Goal: Put everything in the records from the line containing "Where should I" down to the line containing "(1305, 146)", both lines included, into a JSON list of strings with one string per line and blank lines omitted. Leave the pictures out of the list.

Stored rows:
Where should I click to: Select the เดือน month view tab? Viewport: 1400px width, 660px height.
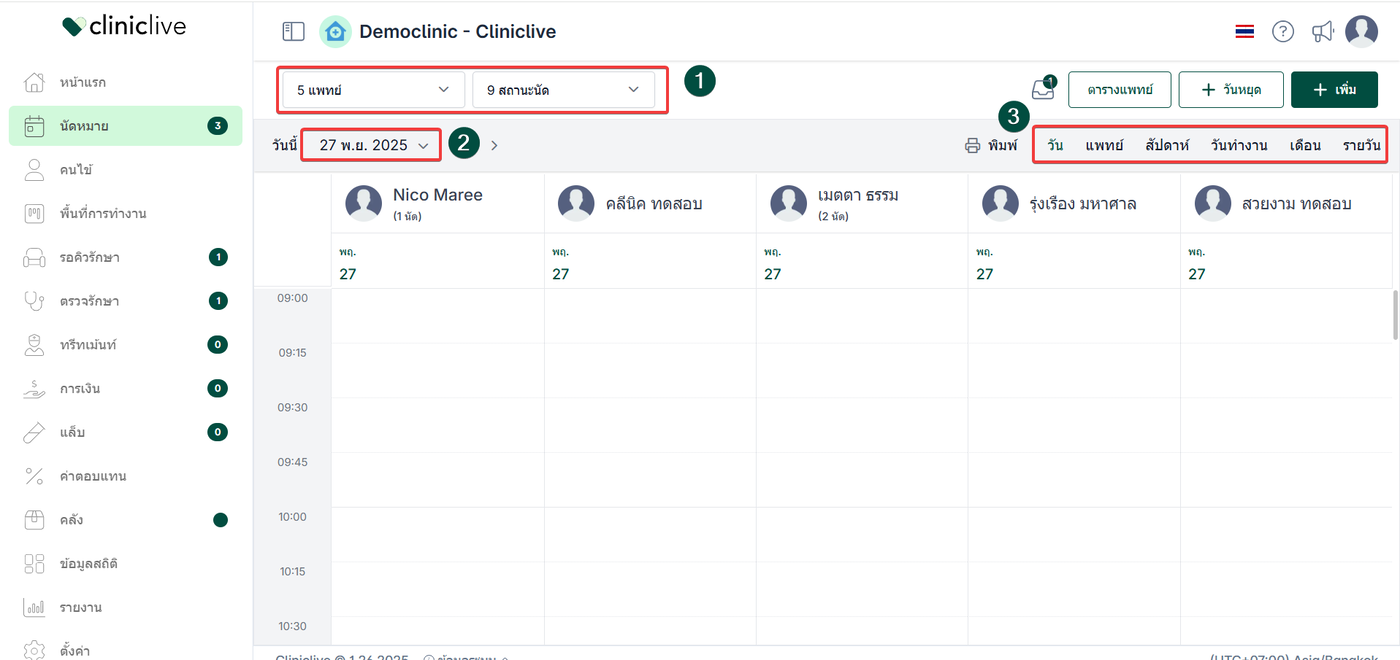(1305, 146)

==

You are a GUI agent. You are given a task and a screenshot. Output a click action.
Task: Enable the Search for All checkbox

==

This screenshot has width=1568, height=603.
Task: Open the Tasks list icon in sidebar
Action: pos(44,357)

Answer for this exercise:
[
  "Where should I click to: Select the เดือน month view tab? Viewport: 1400px width, 660px height.",
  "(1305, 146)"
]